**Exercise tasks**
1 – Write down the part of the Vectice tutorial from "## Import libraries" to "py.init_notebook_mode(connected=True)", word for word.
2 – Pick up the Vectice tutorial after its last line and keep it going.
-------- Text block --------
# Before your start with this Tutorial

**Tutorial Intention:** Providing an example of iteration and related step on a modeling phase for you to:

*   Experience the data science lifecycle using Vectice
*   See how simple it is to connect your notebook to Vectice
*   Learn how to structure and log your work using Vectice

**Resources needed:**
*   <b>Tutorial Project: Forecast in-store unit sales (23.2)</b> - You can find it as part of your personal workspace       

**Other resources:**
*   Vectice Webapp Documentation: https://docs.vectice.com/
*   Vectice API documentation: https://api-docs.vectice.com/sdk/index.html

# 1. Getting Started         

**First, we need to install and authenticate ourselves to the Vectice server. Before proceeding further:**
*   Visit the Vectice app (https://app.vectice.com/account/api-keys) to create and download an API token, name the file as "My Token"
*   Upload the file to Colab by clicking on the "folder" icon on the left-hand taskbar and selecting "Upload to Session Storage"

* If you then execute

In [None]:
%pip install --q vectice -U
import vectice as vct

vec = vct.connect(config="My Token.json")

#### You have successfully installed Vectice in your notebook and connected to your instance. 
#### Wasn't that easy?

## Optional libraries - depending on your project

In [None]:
%pip install --q squarify
%pip install --q plotly
%pip install --q seaborn
%pip install --q nbformat -U

## Import libraries

In [None]:
# importing libraries

import pandas as pd  # data science essentials
import matplotlib as mpl
mpl.rcParams['agg.path.chunksize'] = 10000
import matplotlib.pyplot as plt  # essential graphical output
import seaborn as sns  # enhanced graphical output
import numpy as np   # mathematical essentials
import squarify
import plotly.offline as py
py.init_notebook_mode(connected=True)
import plotly.graph_objs as go
from plotly.subplots import make_subplots
import plotly.express as px

## Download the datasets and config file used in this notebook

The dataset used in this project can be found here:<br>
* [items.csv](https://vectice-examples.s3.us-west-1.amazonaws.com/Tutorial/ForecastTutorial/items.csv)<br>
* [holidays_events.csv](https://vectice-examples.s3.us-west-1.amazonaws.com/Tutorial/ForecastTutorial/holidays_events.csv)<br>
* [stores.csv](https://vectice-examples.s3.us-west-1.amazonaws.com/Tutorial/ForecastTutorial/stores.csv)<br>
* [oil.csv](https://vectice-examples.s3.us-west-1.amazonaws.com/Tutorial/ForecastTutorial/oil.csv)<br>
* [transactions.csv](https://vectice-examples.s3.us-west-1.amazonaws.com/Tutorial/ForecastTutorial/transactions.csv)<br>
* [train_reduced.csv](https://vectice-examples.s3.us-west-1.amazonaws.com/Tutorial/ForecastTutorial/train_reduced.csv)
-------- Dataset content --------
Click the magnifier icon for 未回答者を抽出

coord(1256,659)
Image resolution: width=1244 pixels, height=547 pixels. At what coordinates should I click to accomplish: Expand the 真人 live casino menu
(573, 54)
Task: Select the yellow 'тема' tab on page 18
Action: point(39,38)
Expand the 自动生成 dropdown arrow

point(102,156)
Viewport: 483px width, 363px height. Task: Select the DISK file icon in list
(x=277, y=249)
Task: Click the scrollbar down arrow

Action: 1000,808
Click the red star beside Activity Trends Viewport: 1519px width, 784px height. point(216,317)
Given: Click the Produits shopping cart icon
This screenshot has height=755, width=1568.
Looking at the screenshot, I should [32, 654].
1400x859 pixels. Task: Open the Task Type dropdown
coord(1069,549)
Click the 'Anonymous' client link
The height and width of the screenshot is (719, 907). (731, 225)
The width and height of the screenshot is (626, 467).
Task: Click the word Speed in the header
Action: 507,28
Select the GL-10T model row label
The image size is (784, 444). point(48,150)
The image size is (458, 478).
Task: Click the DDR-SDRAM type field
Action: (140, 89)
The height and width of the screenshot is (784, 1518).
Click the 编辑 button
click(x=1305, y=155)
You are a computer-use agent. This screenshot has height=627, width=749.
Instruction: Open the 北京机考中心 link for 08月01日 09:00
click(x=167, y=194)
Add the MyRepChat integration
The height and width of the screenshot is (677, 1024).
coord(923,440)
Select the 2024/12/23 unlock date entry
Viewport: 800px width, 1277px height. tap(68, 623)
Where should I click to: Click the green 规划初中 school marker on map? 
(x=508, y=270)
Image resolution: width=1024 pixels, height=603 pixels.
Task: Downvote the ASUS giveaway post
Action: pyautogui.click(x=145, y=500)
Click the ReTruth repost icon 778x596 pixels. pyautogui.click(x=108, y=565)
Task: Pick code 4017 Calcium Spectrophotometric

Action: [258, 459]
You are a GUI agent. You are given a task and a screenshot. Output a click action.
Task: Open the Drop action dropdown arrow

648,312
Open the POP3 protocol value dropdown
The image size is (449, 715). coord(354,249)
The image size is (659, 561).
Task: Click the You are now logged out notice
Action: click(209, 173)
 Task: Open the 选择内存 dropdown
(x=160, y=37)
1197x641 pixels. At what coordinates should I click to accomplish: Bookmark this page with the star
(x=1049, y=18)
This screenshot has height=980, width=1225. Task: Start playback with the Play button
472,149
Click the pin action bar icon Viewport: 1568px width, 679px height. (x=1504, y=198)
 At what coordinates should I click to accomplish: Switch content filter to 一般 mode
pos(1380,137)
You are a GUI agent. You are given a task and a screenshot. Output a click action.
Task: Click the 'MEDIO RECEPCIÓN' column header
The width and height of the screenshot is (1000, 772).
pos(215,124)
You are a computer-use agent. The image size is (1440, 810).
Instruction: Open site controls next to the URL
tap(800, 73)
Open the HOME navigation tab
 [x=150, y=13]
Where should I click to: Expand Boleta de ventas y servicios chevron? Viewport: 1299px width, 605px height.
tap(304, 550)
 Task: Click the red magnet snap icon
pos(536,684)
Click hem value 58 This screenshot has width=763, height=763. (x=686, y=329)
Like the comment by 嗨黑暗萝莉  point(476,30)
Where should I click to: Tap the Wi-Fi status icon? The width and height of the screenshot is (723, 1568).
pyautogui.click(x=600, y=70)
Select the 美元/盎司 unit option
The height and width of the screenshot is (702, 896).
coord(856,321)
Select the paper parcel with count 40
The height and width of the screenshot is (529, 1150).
--------
**Outputs**
1 –
## Import libraries

In [None]:
# importing libraries

import pandas as pd  # data science essentials
import matplotlib as mpl
mpl.rcParams['agg.path.chunksize'] = 10000
import matplotlib.pyplot as plt  # essential graphical output
import seaborn as sns  # enhanced graphical output
import numpy as np   # mathematical essentials
import squarify
import plotly.offline as py
py.init_notebook_mode(connected=True)

2 –
#### Execute the cell below to downlaod the files locally

In [None]:
# Download the files locally
!wget https://vectice-examples.s3.us-west-1.amazonaws.com/Tutorial/ForecastTutorial/items.csv -q --no-check-certificate
!wget https://vectice-examples.s3.us-west-1.amazonaws.com/Tutorial/ForecastTutorial/holidays_events.csv -q --no-check-certificate
!wget https://vectice-examples.s3.us-west-1.amazonaws.com/Tutorial/ForecastTutorial/stores.csv -q --no-check-certificate
!wget https://vectice-examples.s3.us-west-1.amazonaws.com/Tutorial/ForecastTutorial/oil.csv -q --no-check-certificate
!wget https://vectice-examples.s3.us-west-1.amazonaws.com/Tutorial/ForecastTutorial/transactions.csv -q --no-check-certificate
!wget https://vectice-examples.s3.us-west-1.amazonaws.com/Tutorial/ForecastTutorial/train_reduced.csv -q --no-check-certificate

#### Great! Let's build dataframes from the file for later use

In [None]:
#read datasets
items = pd.read_csv("items.csv")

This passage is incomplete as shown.